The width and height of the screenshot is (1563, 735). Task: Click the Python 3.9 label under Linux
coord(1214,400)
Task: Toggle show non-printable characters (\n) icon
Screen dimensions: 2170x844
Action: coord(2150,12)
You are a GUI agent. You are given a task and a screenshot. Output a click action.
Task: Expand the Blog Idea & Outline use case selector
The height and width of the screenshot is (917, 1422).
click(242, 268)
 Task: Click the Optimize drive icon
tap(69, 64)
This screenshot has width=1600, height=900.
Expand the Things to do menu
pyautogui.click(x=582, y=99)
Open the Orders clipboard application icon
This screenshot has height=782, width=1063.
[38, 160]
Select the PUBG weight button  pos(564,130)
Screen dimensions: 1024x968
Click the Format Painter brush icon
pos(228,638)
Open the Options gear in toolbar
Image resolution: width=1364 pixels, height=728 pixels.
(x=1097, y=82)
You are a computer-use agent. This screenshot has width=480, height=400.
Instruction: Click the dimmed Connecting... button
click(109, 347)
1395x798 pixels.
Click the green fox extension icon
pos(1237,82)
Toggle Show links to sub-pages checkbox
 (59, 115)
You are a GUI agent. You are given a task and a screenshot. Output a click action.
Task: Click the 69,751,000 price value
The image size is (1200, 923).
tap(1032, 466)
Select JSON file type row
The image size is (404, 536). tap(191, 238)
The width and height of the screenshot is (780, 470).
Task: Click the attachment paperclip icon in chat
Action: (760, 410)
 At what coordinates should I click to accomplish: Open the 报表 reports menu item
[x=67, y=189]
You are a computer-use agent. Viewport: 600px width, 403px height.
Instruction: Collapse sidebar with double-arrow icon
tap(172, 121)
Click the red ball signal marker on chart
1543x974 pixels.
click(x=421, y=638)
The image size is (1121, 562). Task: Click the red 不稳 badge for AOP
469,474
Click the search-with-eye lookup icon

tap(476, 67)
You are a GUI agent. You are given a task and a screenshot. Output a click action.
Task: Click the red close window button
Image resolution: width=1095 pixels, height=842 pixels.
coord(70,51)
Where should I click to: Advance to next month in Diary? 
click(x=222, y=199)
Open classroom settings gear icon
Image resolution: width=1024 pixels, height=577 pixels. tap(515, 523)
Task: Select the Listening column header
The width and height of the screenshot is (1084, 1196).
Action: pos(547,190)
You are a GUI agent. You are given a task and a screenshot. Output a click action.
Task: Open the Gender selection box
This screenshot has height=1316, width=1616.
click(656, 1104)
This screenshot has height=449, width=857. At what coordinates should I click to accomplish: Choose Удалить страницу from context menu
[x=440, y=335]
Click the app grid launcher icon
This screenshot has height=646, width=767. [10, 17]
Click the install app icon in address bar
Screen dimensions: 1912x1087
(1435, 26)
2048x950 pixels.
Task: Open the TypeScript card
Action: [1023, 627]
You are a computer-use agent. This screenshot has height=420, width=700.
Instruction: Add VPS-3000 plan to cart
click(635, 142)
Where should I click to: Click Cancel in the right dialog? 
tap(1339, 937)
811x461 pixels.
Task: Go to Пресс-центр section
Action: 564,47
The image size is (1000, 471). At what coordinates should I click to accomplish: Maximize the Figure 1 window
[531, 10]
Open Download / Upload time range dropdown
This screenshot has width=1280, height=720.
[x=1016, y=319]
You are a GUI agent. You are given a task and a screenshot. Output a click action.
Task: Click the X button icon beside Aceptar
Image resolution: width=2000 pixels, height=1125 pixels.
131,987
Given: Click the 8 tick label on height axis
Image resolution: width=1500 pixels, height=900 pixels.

◇ ◇ ◇ ◇ ◇ ◇ ◇

PROBLEM STATEMENT - Set the whole listing down, word for word.

ANSWER FOR THE TASK -
The width and height of the screenshot is (1563, 735). Task: Click the Python 3.9 label under Linux
coord(1214,400)
Task: Toggle show non-printable characters (\n) icon
Screen dimensions: 2170x844
Action: coord(2150,12)
You are a GUI agent. You are given a task and a screenshot. Output a click action.
Task: Expand the Blog Idea & Outline use case selector
The height and width of the screenshot is (917, 1422).
click(242, 268)
 Task: Click the Optimize drive icon
tap(69, 64)
This screenshot has width=1600, height=900.
Expand the Things to do menu
pyautogui.click(x=582, y=99)
Open the Orders clipboard application icon
This screenshot has height=782, width=1063.
[38, 160]
Select the PUBG weight button  pos(564,130)
Screen dimensions: 1024x968
Click the Format Painter brush icon
pos(228,638)
Open the Options gear in toolbar
Image resolution: width=1364 pixels, height=728 pixels.
(x=1097, y=82)
You are a computer-use agent. This screenshot has width=480, height=400.
Instruction: Click the dimmed Connecting... button
click(109, 347)
1395x798 pixels.
Click the green fox extension icon
pos(1237,82)
Toggle Show links to sub-pages checkbox
 (59, 115)
You are a GUI agent. You are given a task and a screenshot. Output a click action.
Task: Click the 69,751,000 price value
The image size is (1200, 923).
tap(1032, 466)
Select JSON file type row
The image size is (404, 536). tap(191, 238)
The width and height of the screenshot is (780, 470).
Task: Click the attachment paperclip icon in chat
Action: (760, 410)
 At what coordinates should I click to accomplish: Open the 报表 reports menu item
[x=67, y=189]
You are a computer-use agent. Viewport: 600px width, 403px height.
Instruction: Collapse sidebar with double-arrow icon
tap(172, 121)
Click the red ball signal marker on chart
1543x974 pixels.
click(x=421, y=638)
The image size is (1121, 562). Task: Click the red 不稳 badge for AOP
469,474
Click the search-with-eye lookup icon

tap(476, 67)
You are a GUI agent. You are given a task and a screenshot. Output a click action.
Task: Click the red close window button
Image resolution: width=1095 pixels, height=842 pixels.
coord(70,51)
Where should I click to: Advance to next month in Diary? 
click(x=222, y=199)
Open classroom settings gear icon
Image resolution: width=1024 pixels, height=577 pixels. tap(515, 523)
Task: Select the Listening column header
The width and height of the screenshot is (1084, 1196).
Action: pos(547,190)
You are a GUI agent. You are given a task and a screenshot. Output a click action.
Task: Open the Gender selection box
This screenshot has height=1316, width=1616.
click(656, 1104)
This screenshot has height=449, width=857. At what coordinates should I click to accomplish: Choose Удалить страницу from context menu
[x=440, y=335]
Click the app grid launcher icon
This screenshot has height=646, width=767. [10, 17]
Click the install app icon in address bar
Screen dimensions: 1912x1087
(1435, 26)
2048x950 pixels.
Task: Open the TypeScript card
Action: [1023, 627]
You are a computer-use agent. This screenshot has height=420, width=700.
Instruction: Add VPS-3000 plan to cart
click(635, 142)
Where should I click to: Click Cancel in the right dialog? 
tap(1339, 937)
811x461 pixels.
Task: Go to Пресс-центр section
Action: 564,47
The image size is (1000, 471). At what coordinates should I click to accomplish: Maximize the Figure 1 window
[531, 10]
Open Download / Upload time range dropdown
This screenshot has width=1280, height=720.
[x=1016, y=319]
You are a GUI agent. You are given a task and a screenshot. Output a click action.
Task: Click the X button icon beside Aceptar
Image resolution: width=2000 pixels, height=1125 pixels.
131,987
Given: Click the 8 tick label on height axis
Image resolution: width=1500 pixels, height=900 pixels.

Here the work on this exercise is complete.